@Columbo
L’article dont vous donnez le lien énonce des arguments... qui n’en sont pas car c’est là le problème ; Monsanto refuse le regard de la science, la vraie, l’indépendante et pas les vendus qui s’expriment sur pseudo-sciences.org (les bien-nommés !) sous prétexte que soumettre ses produits à une expertise serait une violation des ses brevets. Affirmation irrecevable quand on sait que n’importe quel médicament doit faire l’objet de longues expérimentations avant d’obtenir une AMM (autorisation de mise sur le marché) et que je sache, les laboratoires ne se sont jamais plaints de violation de brevet. Donc nos prétendus scientifiques ne peuvent s’appuyer sur aucune expertise pour argumenter et c’est pourquoi ils en sont réduits à une attaque ad hominem contre Marie-Monique Robin.
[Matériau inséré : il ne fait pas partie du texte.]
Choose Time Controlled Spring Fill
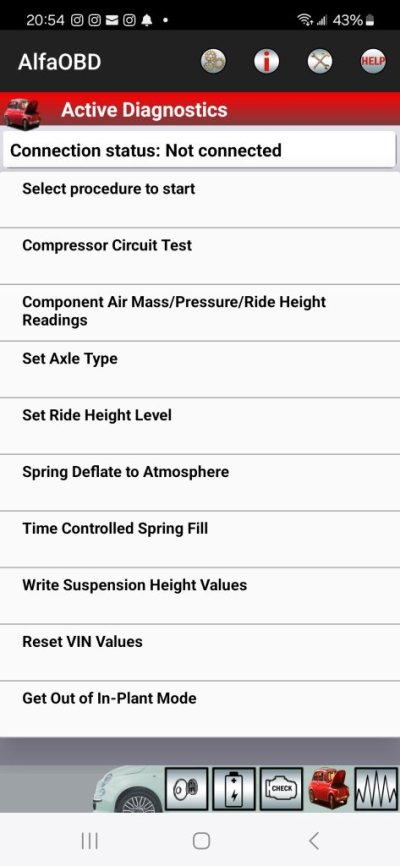[x=200, y=539]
A coté de cela, et pour se recentrer sur le sujet de l’article, on pourrait assister à un retournement de l’arme judiciaire, non pas contre tel ou tel membre de Monsanto mais contre les agriculteurs cultivant des OGM à côté d’agriculteurs bio qui alors les attaqueraient en justice pour avoir contaminé leurs cultures en leur demandant des dommages et intérêts (le label « bio » étant soumis à des critères très stricts). Voilà un moyen dissuasif et légal de décourager les agriculteurs de cultiver des OGM, peut-être plus efficace que leur fauchage.